That's great Bungaro, thanks for that. We will discuss our options on how we proceed once Padraic comes back.


----------



## womble (28 Aug 2016)

Hello,
Came home from our hols today. Good news awaiting us. Letter from Aib restoring our tracker to our original rate! Mortgage payments reducing immediately. Will be in touch again. Standard letter I think. We fixed and broke in 2008. Lost tracker. Complained to fso. On hold pending review.


----------



## notabene (30 Aug 2016)

womble said:


> Hello,
> Came home from our hols today. Good news awaiting us. Letter from Aib restoring our tracker to our original rate! Mortgage payments reducing immediately. Will be in touch again. Standard letter I think. We fixed and broke in 2008. Lost tracker. Complained to fso. On hold pending review.
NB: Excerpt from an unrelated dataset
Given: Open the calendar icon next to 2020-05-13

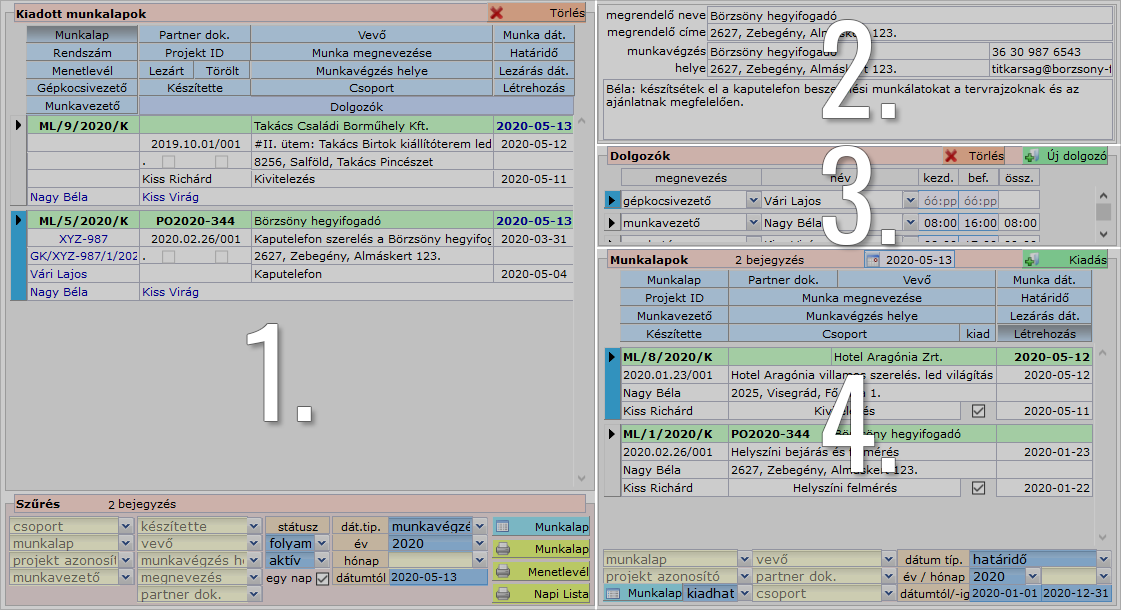Looking at the screenshot, I should click(x=873, y=260).
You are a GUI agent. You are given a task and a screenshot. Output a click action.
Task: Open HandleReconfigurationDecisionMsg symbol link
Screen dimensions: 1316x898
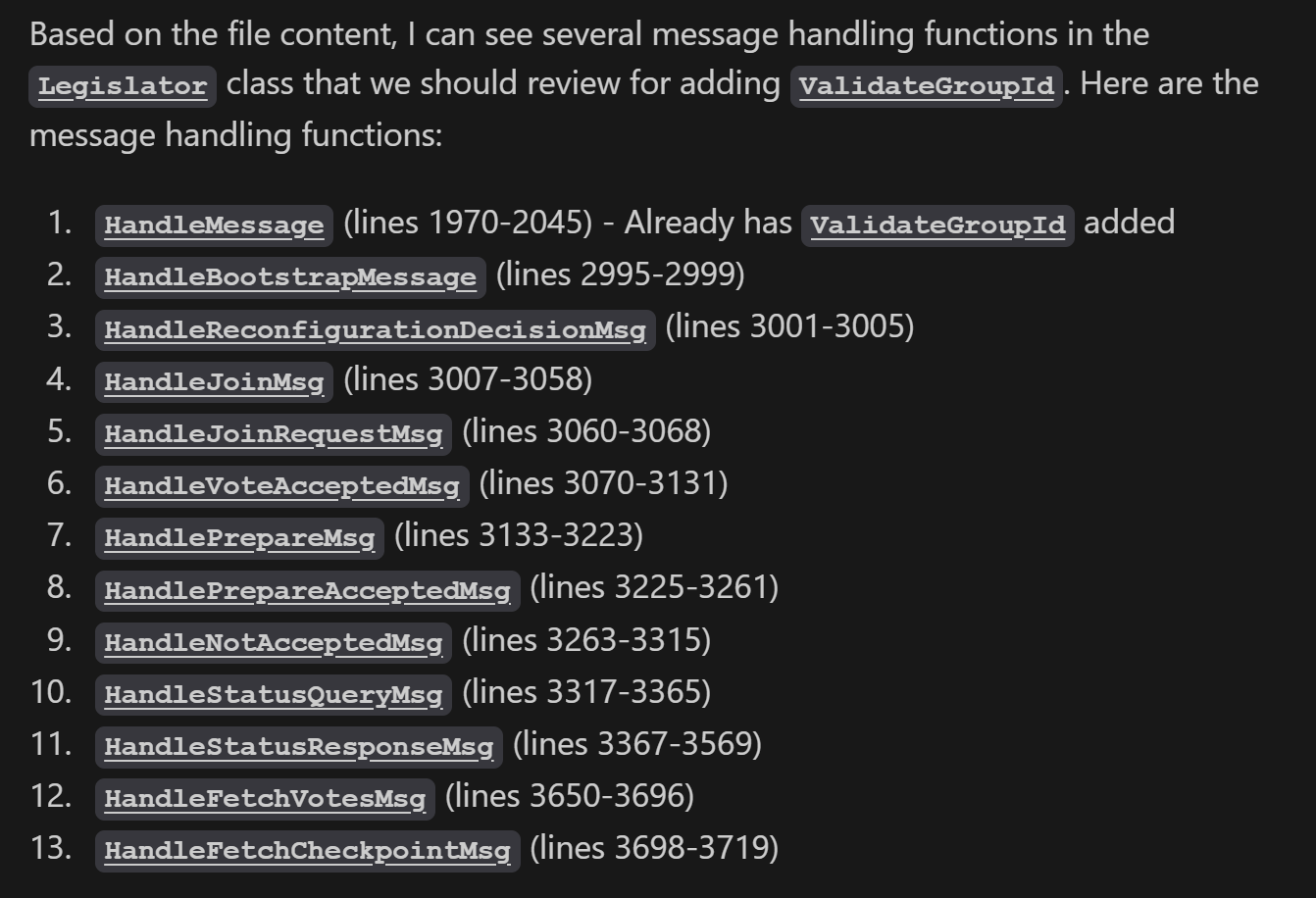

excellent news for you, particularly coming home from holiday, well done!


----------



## elizabeth456789 (7 Nov 2016)

kim said:


> No this letter came out of the blue, my fixed rate ends next wk so I got the letter with the different rates available to me. If I didn't reply I would automatically be put on the variable which is now 3.4% then a few days letter I got the same letter you seem to have got offering the prevailing rate of 3.67%. I took it out in June 2008 and I wasn't offered a tracker by the looks of my loan offer document.... Is everyone that wasn't offered a tracker getting these letters? I don't want to ring aib until I know what I am talking about...


Hi Kim, 
Can I ask how your case with AIB is going? I'm pretty much in the same boat, got the letter from AIB the other day offering 3.67 tracker. Did the bank come back to you in the end?


----------